Johann Zarco vit un début de saison pour le moins délicat au guidon de la Honda RC213V. Le Grand Prix des Amériques, troisième manche du championnat MotoGP 2024, en a été une nouvelle démonstration. Sur le circuit exigeant d’Austin, le pilote français n’a jamais trouvé le bon rythme. Retour sur un samedi compliqué, entre chutes, doutes et réglages inefficaces.

Un Sprint sans éclat : la Honda en panne d’identité

Déjà relégué aux essais libres après une chute le vendredi, Johann Zarco n’a pas pu se qualifier directement pour la Q2, signe révélateur d’une moto difficile à cerner. Parti 15e sur la grille pour la course sprint, le Français n’a jamais été en mesure de remonter. Il termine 16e sur une Honda qu’il décrit comme « bloquée ».

Interrogé par Canal+, Zarco confiait : « Les sensations n’étaient pas meilleures que ce matin… On dirait que la moto est bloquée, je n’arrive pas à utiliser ses points forts. » Une déclaration qui en dit long sur les limites actuelles de la RC213V, et sur la frustration grandissante du double champion du monde Moto2 (2015-2016).

Alors même que son coéquipier chez LCR, Luca Marini, semble légèrement mieux s’adapter, Zarco reste bloqué dans une phase d’adaptation où les progrès peinent à se matérialiser. Le travail sur les réglages n’a pas apporté de solutions concrètes : « Je n’ai pas eu le feedback habituel, et en pures sensations, ce n’était pas bon », a-t-il lancé.

Le défi Honda : entre héritage technique et limites actuelles

Honda, toujours à la traîne depuis le départ de Marc Márquez du team Repsol, peine à redonner à sa RC213V ses lettres de noblesse. Le manque de grip à l’arrière, les difficultés à faire pivoter la moto, et une gestion électronique perfectible sont autant de facteurs qui entravent Zarco, pourtant réputé pour son feedback technique et sa capacité d’adaptation.

Le constructeur japonais tente bien d’innover, multipliant les configurations de châssis, comme lors des tests hivernaux. Mais l’écart avec Ducati, Aprilia ou même KTM reste important. La Honda semble manquer de constance dans l’adhérence et d’agilité dans les changements de direction. Sur un tracé aussi technique que le Circuit of the Americas, ces lacunes deviennent rédhibitoires.

Zarco, malgré tout, garde une attitude constructive. Il voit chaque galère comme une occasion d’apprentissage : « C’est un bon exercice pour comprendre pourquoi la moto ne me donne pas ces sensations. » Un mental solide, mais qui devra rapidement s’accompagner d’améliorations concrètes.

Dimanche, un enjeu crucial pour reprendre confiance

Avec un objectif clair en tête — terminer dans le top 10 — Johann Zarco espère retrouver une meilleure connexion avec sa machine lors de la course principale. Son analyse est pragmatique : en observant les performances de Luca Marini, il estime qu’un groupe de pilotes reste atteignable, si toutefois les sensations reviennent et que la Honda offre un minimum de réponse.

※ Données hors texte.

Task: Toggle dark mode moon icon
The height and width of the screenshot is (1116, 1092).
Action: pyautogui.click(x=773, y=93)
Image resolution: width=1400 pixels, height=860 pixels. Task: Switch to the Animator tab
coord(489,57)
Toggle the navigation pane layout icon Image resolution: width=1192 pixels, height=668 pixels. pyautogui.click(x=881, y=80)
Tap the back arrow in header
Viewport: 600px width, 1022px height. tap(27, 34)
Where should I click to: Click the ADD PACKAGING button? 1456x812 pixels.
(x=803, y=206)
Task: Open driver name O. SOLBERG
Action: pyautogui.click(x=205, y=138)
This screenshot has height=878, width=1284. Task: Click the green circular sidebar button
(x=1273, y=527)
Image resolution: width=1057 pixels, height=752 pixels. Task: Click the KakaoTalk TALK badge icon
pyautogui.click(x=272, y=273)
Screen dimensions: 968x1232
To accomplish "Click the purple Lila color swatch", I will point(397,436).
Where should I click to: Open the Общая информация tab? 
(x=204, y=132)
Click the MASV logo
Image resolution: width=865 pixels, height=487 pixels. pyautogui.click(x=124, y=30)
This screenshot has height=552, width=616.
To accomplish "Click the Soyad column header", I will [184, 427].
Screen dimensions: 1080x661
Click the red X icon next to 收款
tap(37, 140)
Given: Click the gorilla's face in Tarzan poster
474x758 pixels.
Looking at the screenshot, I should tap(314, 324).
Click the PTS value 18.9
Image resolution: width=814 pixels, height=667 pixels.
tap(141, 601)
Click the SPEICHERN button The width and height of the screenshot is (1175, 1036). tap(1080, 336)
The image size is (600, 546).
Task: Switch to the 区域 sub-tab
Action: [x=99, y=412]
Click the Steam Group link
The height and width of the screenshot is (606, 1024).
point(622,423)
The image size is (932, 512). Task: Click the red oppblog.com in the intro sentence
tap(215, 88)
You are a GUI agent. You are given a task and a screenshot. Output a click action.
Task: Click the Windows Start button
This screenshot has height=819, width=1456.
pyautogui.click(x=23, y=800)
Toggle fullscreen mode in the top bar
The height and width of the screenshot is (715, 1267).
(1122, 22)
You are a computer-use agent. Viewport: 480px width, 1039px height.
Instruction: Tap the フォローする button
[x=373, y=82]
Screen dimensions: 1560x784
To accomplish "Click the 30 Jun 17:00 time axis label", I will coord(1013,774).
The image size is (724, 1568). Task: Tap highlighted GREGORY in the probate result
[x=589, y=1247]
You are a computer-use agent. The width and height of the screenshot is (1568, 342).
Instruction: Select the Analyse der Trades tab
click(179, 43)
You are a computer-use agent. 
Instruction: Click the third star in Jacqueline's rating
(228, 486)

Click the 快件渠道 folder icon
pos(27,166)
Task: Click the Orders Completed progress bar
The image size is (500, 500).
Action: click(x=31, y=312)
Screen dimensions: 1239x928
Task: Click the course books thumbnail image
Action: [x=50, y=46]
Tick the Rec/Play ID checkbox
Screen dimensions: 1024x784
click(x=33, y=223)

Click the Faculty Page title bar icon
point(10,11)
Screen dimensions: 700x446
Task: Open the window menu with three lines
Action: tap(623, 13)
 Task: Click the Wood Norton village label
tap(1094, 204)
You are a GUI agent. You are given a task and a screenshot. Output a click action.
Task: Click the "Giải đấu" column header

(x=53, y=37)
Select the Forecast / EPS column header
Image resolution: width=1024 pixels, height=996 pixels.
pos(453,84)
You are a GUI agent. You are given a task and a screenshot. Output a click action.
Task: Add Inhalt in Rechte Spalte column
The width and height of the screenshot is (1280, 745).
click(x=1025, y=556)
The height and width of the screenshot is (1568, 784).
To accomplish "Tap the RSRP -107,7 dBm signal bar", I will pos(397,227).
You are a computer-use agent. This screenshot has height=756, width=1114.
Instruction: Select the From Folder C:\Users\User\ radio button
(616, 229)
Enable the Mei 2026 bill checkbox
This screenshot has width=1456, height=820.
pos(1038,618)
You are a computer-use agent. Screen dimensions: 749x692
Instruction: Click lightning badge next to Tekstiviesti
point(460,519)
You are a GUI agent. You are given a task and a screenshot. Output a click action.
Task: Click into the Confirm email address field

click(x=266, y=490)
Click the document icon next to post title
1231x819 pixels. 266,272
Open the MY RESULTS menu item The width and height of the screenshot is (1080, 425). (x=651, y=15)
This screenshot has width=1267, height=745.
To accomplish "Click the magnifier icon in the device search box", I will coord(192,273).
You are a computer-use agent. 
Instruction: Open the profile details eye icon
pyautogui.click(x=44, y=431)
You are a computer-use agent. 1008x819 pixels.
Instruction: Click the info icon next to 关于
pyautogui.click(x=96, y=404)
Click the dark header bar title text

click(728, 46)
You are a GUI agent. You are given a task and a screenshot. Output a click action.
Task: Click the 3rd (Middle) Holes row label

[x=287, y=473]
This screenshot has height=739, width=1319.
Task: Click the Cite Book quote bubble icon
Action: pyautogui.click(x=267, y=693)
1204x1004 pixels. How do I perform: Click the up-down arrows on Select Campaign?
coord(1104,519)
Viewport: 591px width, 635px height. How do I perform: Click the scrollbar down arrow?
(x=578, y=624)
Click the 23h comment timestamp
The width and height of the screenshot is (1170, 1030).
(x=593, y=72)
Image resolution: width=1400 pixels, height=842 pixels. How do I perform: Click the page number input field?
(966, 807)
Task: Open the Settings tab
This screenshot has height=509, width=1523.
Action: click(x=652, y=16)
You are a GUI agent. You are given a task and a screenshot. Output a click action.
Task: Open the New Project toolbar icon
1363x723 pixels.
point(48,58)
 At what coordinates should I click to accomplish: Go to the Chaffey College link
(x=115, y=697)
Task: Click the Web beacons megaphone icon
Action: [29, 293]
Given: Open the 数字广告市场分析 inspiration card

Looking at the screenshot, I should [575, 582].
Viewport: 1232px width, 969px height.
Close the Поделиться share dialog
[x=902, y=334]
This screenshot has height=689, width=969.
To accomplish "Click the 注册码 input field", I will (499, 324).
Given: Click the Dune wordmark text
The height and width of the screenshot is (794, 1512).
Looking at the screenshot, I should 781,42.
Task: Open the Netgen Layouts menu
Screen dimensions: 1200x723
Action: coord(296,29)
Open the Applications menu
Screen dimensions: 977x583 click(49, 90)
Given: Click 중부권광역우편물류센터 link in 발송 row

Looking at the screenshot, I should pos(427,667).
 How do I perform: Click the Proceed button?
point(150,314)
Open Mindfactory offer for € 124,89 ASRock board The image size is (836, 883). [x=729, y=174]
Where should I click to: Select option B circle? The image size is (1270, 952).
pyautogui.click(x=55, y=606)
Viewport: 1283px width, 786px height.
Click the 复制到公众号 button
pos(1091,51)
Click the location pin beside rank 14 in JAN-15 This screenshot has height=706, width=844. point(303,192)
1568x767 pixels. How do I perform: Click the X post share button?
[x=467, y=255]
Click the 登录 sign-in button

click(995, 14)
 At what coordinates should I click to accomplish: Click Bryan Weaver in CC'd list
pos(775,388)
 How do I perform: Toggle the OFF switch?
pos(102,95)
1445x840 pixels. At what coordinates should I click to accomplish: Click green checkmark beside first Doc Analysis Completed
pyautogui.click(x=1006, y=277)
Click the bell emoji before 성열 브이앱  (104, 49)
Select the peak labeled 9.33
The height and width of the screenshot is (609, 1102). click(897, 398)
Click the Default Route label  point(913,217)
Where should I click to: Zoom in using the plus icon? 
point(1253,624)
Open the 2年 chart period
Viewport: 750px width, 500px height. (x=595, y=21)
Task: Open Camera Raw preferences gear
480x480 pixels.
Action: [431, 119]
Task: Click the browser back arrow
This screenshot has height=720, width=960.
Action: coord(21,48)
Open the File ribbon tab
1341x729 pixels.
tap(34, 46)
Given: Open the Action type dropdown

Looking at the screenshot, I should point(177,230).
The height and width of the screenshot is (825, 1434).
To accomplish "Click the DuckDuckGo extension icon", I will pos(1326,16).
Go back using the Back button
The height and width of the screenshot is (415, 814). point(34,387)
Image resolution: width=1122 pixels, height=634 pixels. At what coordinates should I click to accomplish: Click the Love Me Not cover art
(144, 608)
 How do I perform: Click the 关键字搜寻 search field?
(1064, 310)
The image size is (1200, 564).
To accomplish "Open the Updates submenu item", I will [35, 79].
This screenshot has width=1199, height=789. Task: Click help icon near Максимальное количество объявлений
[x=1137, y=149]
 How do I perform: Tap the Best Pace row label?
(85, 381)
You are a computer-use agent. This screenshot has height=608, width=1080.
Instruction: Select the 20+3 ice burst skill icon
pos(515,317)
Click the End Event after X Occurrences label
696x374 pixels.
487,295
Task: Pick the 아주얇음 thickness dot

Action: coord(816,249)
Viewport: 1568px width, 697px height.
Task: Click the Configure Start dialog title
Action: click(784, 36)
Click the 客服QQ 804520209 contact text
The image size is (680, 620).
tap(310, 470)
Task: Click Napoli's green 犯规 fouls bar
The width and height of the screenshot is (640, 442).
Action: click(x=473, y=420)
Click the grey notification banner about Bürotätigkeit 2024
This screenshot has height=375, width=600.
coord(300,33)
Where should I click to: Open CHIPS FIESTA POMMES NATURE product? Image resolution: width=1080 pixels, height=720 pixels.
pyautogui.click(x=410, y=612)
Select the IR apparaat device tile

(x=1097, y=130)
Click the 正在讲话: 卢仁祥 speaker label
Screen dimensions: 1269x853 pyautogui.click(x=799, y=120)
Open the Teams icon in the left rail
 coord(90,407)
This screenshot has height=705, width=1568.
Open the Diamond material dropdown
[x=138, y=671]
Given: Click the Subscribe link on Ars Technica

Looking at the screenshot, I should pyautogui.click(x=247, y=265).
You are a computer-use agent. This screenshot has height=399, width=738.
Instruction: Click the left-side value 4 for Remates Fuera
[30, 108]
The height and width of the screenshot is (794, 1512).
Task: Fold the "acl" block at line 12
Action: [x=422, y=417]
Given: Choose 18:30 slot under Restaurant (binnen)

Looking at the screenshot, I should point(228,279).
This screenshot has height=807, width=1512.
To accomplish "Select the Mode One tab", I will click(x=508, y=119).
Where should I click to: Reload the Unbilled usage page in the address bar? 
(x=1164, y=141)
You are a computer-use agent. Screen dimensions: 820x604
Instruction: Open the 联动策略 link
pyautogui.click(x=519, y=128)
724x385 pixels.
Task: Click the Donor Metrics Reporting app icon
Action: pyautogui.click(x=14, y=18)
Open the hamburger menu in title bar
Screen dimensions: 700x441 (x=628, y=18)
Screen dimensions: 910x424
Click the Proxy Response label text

« Si je me sens bien sur la moto, j’aimerais apprécier la course. Je croise les doigts », a-t-il ajouté, conscient que chaque point compte dans cette saison charnière. Après une décennie en MotoGP et un passage remarqué chez Ducati, Zarco n’attend pas seulement des résultats : il veut renouer avec le plaisir de pilotage, aujourd’hui mis à mal par le comportement imprévisible de la Honda.

Une saison test pour Zarco et Honda

Le Grand Prix des Amériques marque une étape importante dans le projet Honda pour reconquérir sa place parmi l’élite. Pour Zarco, l’opportunité de devenir un acteur clé dans cette reconstruction pourrait être une motivation supplémentaire. Mais il faudra, pour cela, que les ingénieurs japonais trouvent enfin les bons leviers sur cette RC213V rétive.

En attendant, le Tricolore s’accroche, analyse, et persévère. Austin pourrait ne pas être le tournant espéré, mais il reste symbolique d’un défi plus grand : celui de transformer l’adversité technique en levier de progression.